Exercise goal » Revise the passage about Brent's illness, reproducing it from "The chemotherapy drugs" up to and including "He would provide." with "trial" changed to "study".

──────── Extract provided ────────

The chemotherapy drugs were no longer effective. We entertained a procedure called HIPEC which ended up not being a viable solution given the advanced stage of Brent’s disease. We were at the end of our rope. The oncologist at MD Anderson told us of a new immunotherapy that was opening up as a clinical trial that he thought would be beneficial for Brent. The trick would be to find a doctor close to us that was conducting the trial. At this point, it was well with my soul. God is in control. Remain in God’s presence and feed on the manna. He would provide.

And then, on August 26, 2016, my father, Gibby, lost his battle to cancer. My father was a soldier. He fought cancer for 9 years, but in all those years, I truly believe that it was well with his soul, whatever would happen. I held his hand and felt his pulse stop as he left this world. I was able to experience grief with several days of crying and anguish.

I have felt the hatred of death, but it has made me long for heaven that much more so that I can be in the presence of God forever. Thanks be to God for his son Jesus who tore the curtain and has allowed us to enter the holy of holies. Jesus is the manifestation of the suffering, the manna and the presence of God. I do not want to forget.

Since October 2016, Brent has been on a clinical trial with Tennessee Oncology in Nashville. We travel 600 miles round trip every 2 weeks for him to receive an immunotherapy drug that takes a total of about 2 hours to administer. Every 8 weeks, he gets a CT scan to see how effective the drugs are, and he gets an echocardiogram and an eye exam at the same time to make sure the immunotherapy drugs aren’t attacking his heart and eyes. He’s had 2 bowel obstructions, one of them caused by a tumor that he just recently had removed. We’ve been given good news and faced setbacks. We don’t know what the future holds, but we cling to the promise that God will alway be present. He will not forsake us. His steadfast love endures forever.

──────── Study material ────────

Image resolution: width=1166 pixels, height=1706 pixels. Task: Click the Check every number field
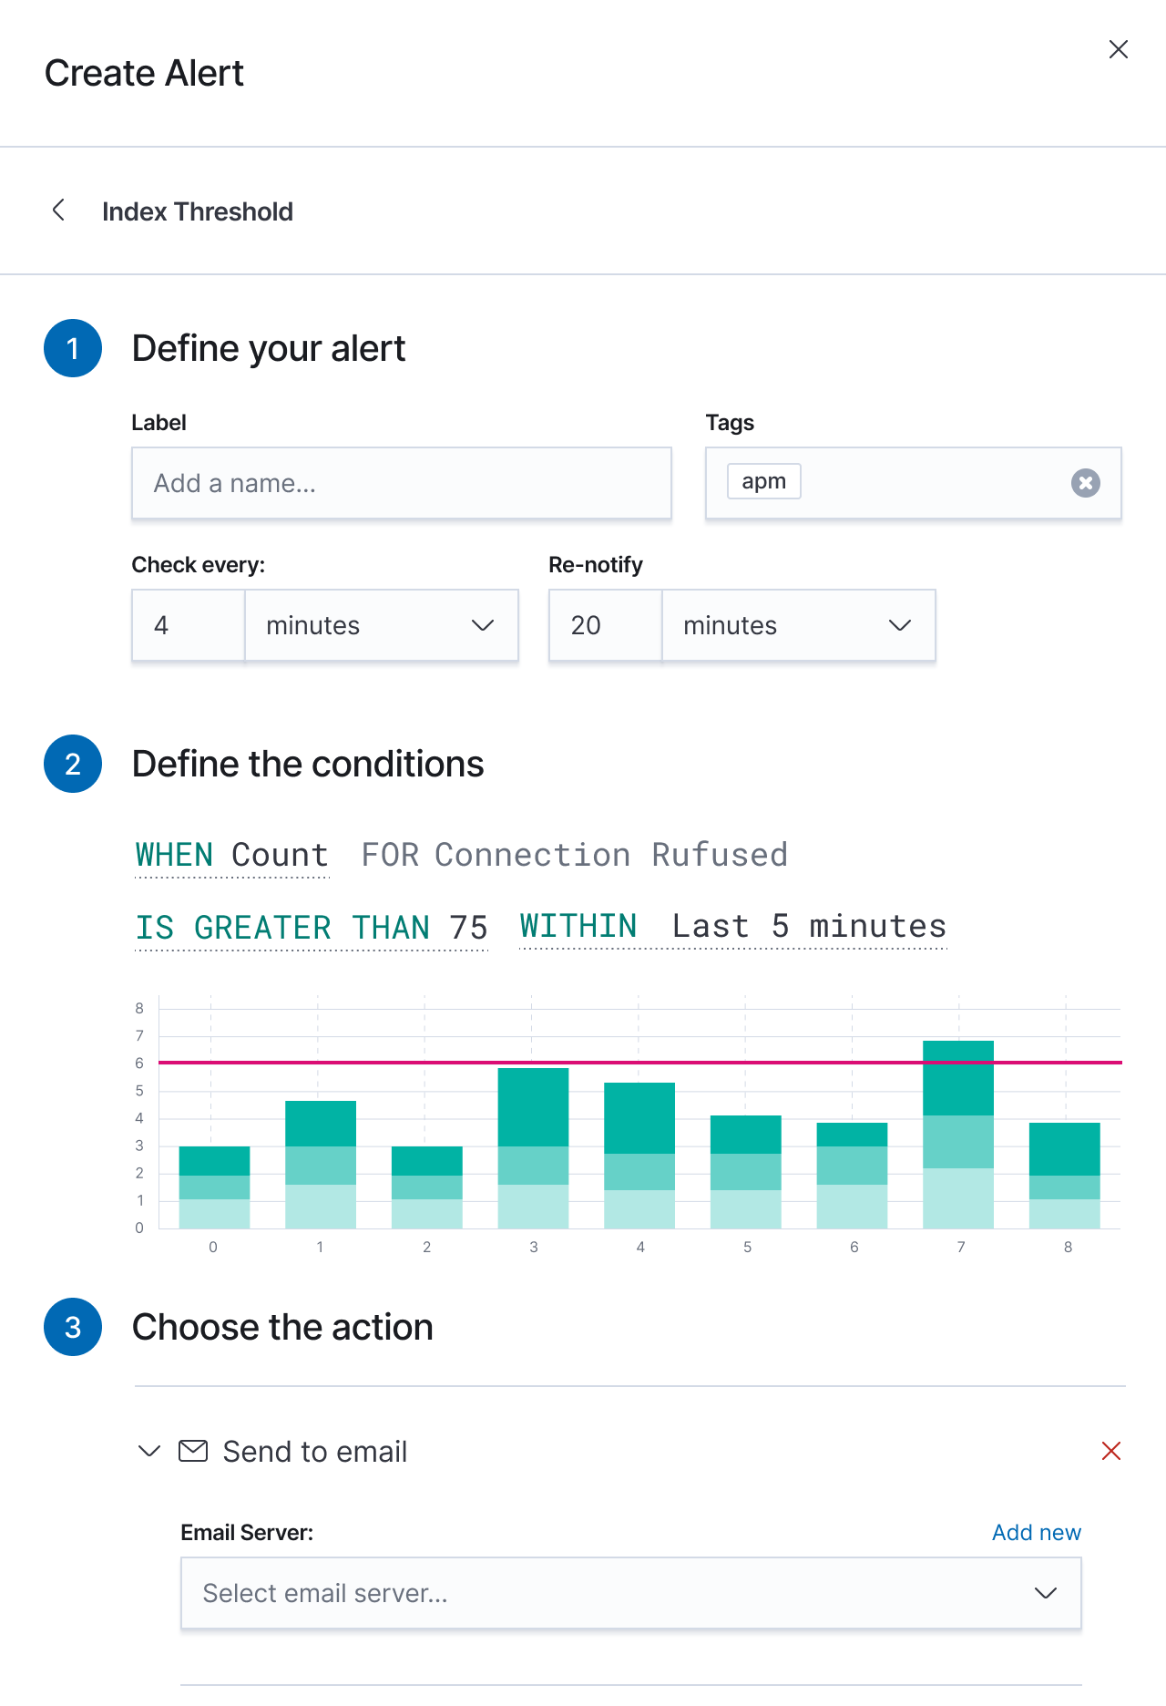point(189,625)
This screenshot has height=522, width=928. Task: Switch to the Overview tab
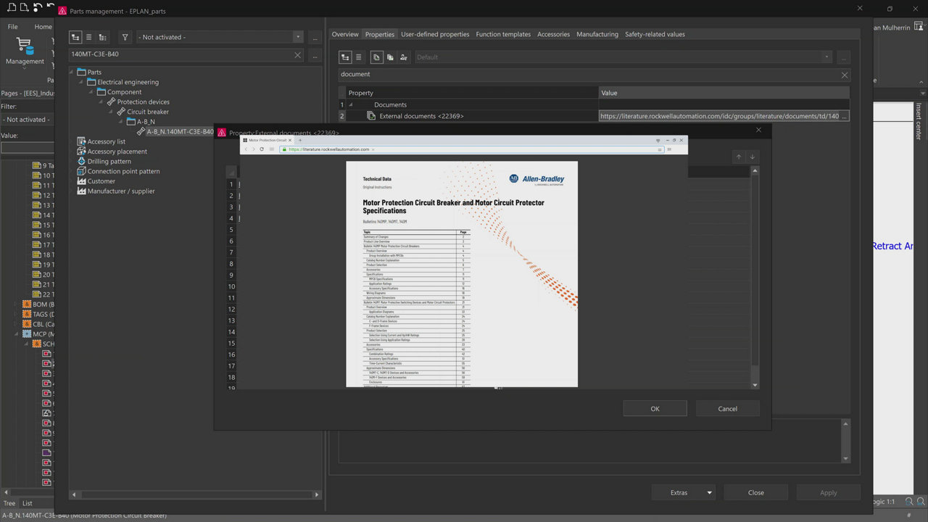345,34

────────
──────── Study material ────────

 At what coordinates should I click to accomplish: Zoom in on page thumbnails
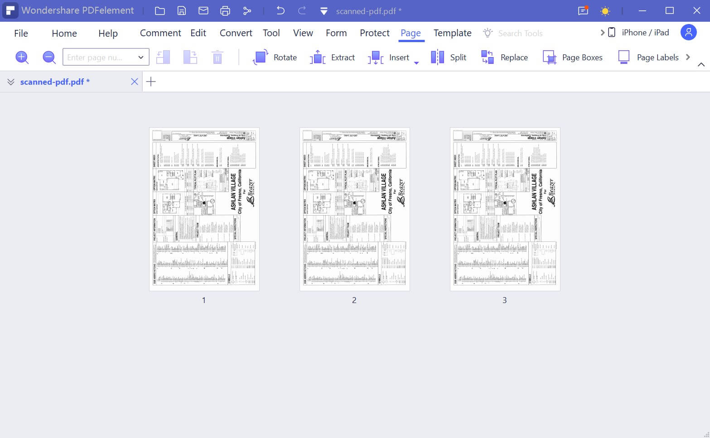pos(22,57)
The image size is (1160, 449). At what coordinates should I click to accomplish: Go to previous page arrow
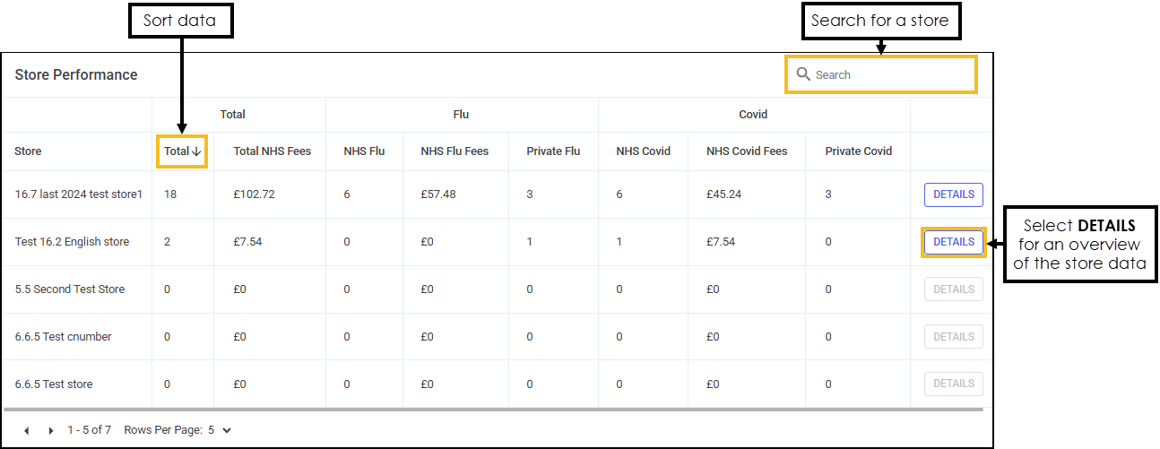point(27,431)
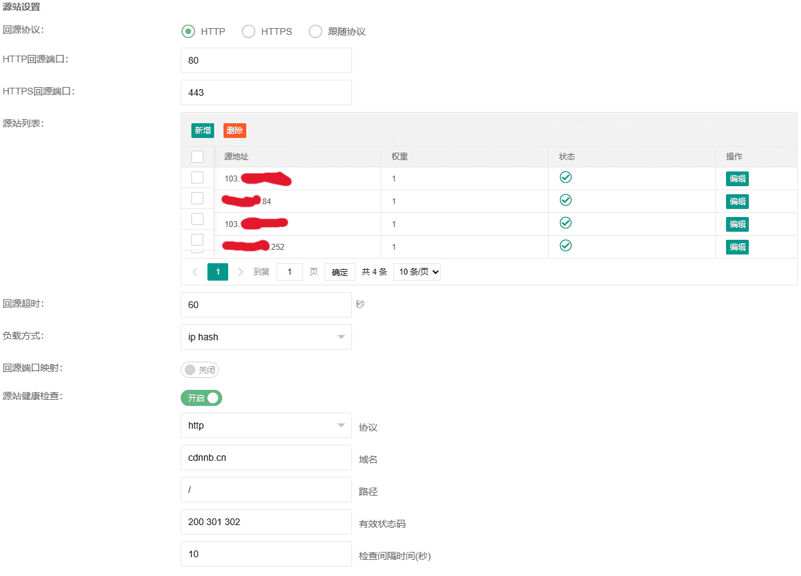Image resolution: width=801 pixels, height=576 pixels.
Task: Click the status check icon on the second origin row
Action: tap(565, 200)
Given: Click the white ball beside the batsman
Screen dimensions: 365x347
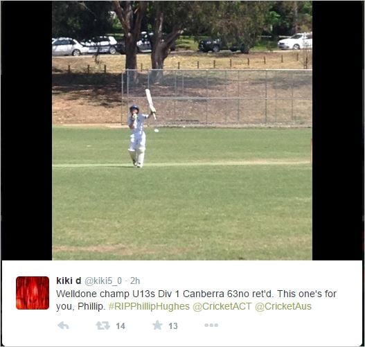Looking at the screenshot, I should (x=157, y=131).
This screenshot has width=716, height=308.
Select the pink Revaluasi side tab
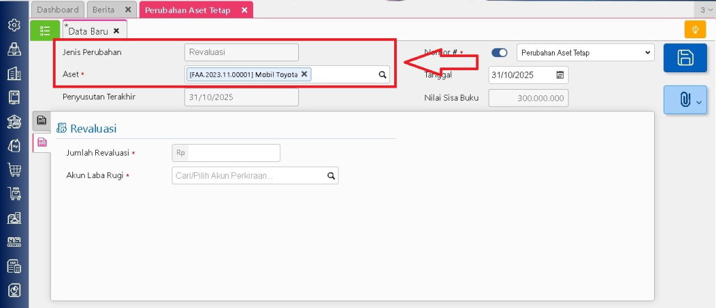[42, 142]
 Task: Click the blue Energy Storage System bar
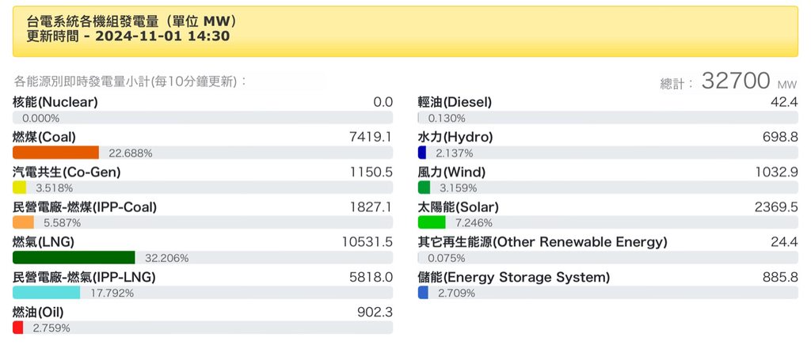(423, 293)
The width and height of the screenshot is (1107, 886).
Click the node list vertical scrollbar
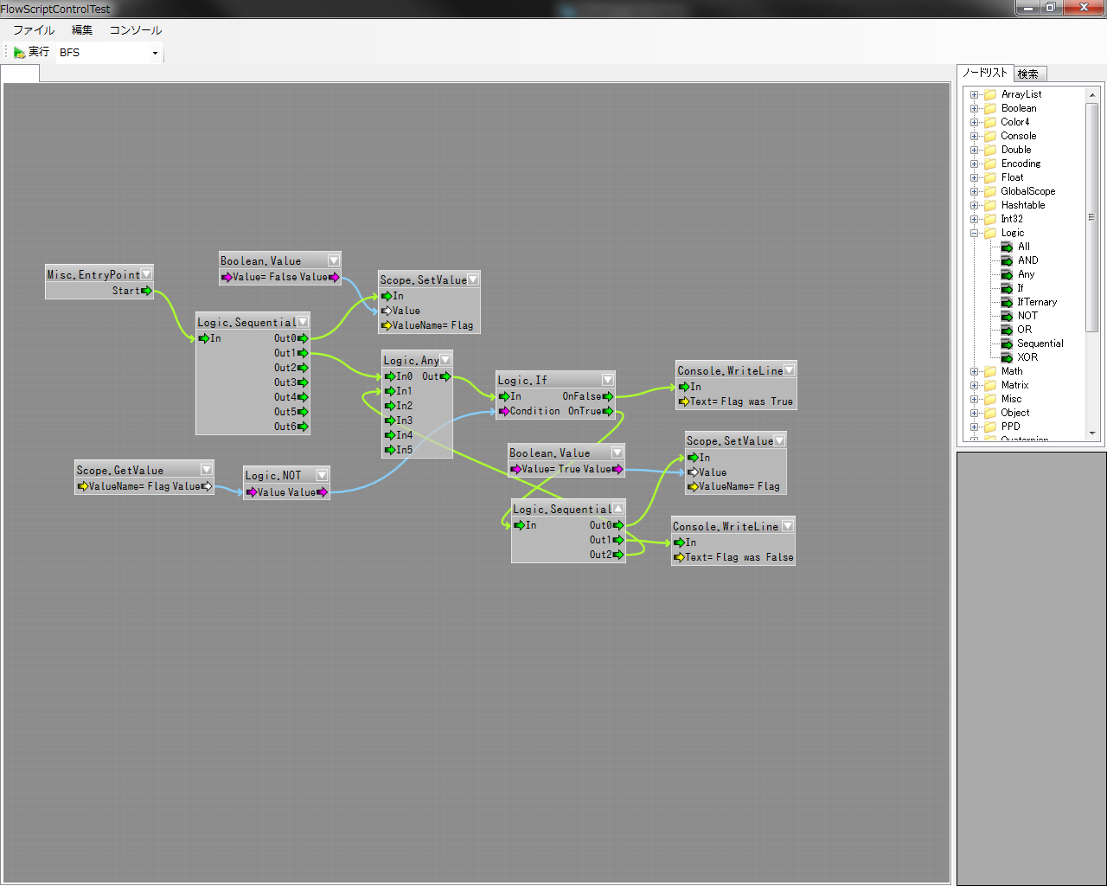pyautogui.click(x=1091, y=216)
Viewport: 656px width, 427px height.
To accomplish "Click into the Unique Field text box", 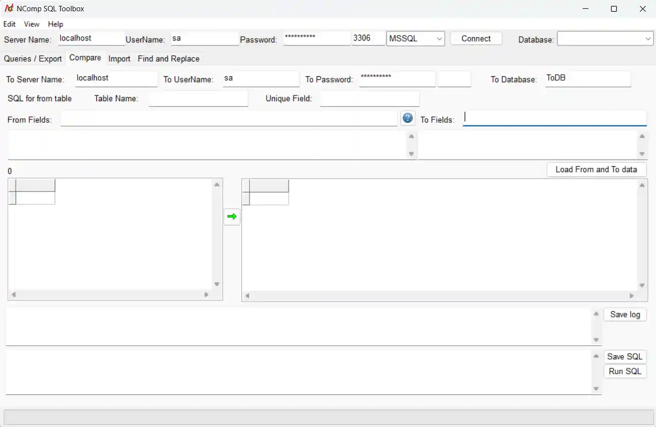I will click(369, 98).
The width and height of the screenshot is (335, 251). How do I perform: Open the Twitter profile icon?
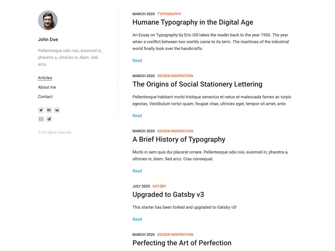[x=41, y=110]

────────

Response to this task »
The chemotherapy drugs were no longer effective. We entertained a procedure called HIPEC which ended up not being a viable solution given the advanced stage of Brent’s disease. We were at the end of our rope. The oncologist at MD Anderson told us of a new immunotherapy that was opening up as a clinical study that he thought would be beneficial for Brent. The trick would be to find a doctor close to us that was conducting the study. At this point, it was well with my soul. God is in control. Remain in God’s presence and feed on the manna. He would provide.